To answer Atham's question fair and square; yes, three-way crossfire configurations exist. And on some chipsets, like the 790FX-based some time ago (2 years+), there were even opportunities for quadruple crossfire configurations (aka. Quadfire - ask Google!).

Problem is though, having 3/4 way crossfire conf. sometimes result in unsupported drivers etc. Many games prior to 2010 also do not support all "scaling" modes of a crossfire conf. - meaning that you do not get all the GPU "juice" from the cards in all games.

Add to that mixture the fact that the timings of common PCIe busses (x16 etc.) go down to low ones when running multiple graphics cards. The 790FX above could oftenmost only deliver 8x ; 8x ; 8x ; 8x when running four cards.

So even if 3+ configurations exist, they have still a long way to go.
 
Add to that mixture the fact that the timings of common PCIe busses (x16 etc.) go down to low ones when running multiple graphics cards. The 790FX above could oftenmost only deliver 8x ; 8x ; 8x ; 8x when running four cards.

No offense Lok, but you have no idea what you are talking about. You lose ZERO performance when running a card in an x8 lane slot, in fact you only lose about 8% when running in a x4 lane slot. It is a myth that x8 PCIE degrades or is a performance inhibitor.
I have a quadfire setup and get scaling to all four cards on a 5760 x 1080 setup. 2+ crossfire is for large resolution and or multiple monitor setups.

Here is a little light reading http://www.techpowerup.com/reviews/AMD/HD_5870_PCI-Express_Scaling/1.html
They ran this test down to a single lane and got 70% of the performance of a x16 interface.

Problem is though, having 3/4 way crossfire conf. sometimes result in unsupported drivers etc.
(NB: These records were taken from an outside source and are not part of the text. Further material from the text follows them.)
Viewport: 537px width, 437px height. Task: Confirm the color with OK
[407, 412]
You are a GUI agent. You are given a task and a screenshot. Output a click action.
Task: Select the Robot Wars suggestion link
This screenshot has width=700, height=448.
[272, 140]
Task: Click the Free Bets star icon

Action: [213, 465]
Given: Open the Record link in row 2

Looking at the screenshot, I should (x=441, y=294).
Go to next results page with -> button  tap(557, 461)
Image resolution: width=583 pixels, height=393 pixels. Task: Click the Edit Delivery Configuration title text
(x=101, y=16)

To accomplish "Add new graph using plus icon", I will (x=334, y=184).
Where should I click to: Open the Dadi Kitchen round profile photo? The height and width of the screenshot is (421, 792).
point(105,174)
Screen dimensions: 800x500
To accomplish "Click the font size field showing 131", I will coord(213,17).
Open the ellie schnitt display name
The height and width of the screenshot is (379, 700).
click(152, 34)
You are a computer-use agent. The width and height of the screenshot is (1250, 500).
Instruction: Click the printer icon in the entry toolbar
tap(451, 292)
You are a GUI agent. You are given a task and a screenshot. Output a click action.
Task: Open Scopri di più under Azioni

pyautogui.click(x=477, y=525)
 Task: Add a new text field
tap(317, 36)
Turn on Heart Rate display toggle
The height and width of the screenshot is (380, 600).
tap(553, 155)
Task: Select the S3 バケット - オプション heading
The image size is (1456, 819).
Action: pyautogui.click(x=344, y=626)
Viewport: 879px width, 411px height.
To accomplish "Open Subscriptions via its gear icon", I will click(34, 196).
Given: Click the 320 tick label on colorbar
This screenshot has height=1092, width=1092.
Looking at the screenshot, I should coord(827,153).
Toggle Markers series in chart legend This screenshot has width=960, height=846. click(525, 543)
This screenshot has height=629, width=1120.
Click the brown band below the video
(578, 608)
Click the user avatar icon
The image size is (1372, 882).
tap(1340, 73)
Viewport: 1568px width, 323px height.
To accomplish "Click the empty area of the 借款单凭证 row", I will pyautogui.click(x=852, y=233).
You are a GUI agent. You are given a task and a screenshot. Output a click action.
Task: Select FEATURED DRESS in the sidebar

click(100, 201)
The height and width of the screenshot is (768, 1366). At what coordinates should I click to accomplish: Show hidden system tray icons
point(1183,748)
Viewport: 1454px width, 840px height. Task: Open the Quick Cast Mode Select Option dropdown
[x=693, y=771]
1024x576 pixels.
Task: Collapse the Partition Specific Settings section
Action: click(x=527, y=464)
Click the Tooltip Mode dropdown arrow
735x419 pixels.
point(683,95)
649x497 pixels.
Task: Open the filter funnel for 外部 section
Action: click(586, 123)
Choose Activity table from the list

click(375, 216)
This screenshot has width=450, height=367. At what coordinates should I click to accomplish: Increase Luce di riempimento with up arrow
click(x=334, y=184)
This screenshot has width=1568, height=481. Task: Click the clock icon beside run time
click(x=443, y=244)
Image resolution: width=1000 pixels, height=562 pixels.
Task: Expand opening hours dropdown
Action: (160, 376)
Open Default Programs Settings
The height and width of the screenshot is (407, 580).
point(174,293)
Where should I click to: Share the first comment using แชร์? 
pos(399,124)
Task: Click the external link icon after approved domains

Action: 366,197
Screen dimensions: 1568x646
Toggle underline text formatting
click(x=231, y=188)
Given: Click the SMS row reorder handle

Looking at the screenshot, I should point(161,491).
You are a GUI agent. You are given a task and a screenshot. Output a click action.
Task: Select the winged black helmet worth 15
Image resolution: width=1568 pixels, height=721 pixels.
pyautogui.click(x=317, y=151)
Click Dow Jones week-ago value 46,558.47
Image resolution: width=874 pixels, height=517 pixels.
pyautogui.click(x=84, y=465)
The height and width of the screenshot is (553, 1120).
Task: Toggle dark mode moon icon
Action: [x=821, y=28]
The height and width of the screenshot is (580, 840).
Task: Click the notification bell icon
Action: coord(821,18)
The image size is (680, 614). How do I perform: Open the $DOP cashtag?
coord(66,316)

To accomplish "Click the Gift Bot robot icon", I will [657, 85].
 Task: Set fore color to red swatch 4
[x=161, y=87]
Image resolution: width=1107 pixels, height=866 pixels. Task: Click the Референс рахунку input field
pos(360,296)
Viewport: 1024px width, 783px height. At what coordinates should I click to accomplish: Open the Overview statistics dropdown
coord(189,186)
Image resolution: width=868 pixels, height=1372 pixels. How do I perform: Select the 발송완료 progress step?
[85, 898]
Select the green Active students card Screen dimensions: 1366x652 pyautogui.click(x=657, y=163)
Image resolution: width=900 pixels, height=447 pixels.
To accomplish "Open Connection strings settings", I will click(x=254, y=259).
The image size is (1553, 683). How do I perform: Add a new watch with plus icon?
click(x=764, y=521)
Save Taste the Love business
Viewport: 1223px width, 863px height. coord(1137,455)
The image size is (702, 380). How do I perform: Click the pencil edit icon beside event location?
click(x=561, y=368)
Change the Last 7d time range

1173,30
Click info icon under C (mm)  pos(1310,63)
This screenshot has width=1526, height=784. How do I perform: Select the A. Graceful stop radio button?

Many games prior to 2010 also do not support all "scaling" modes of a crossfire conf. - meaning that you do not get all the GPU "juice" from the cards in all games.

even if that were true, big deal, you have the option to run as many or few cards in crossfire as you wish with a single click in CCC. I have no idea what "unsupported drivers" means
So even if 3+ configurations exist, they have still a long way to go.
They do exist, i would not invest in one unless you are running big res setup. If you are going to run say a 1080P setup, 3/4/ crossfire isn't going to be a wise investment.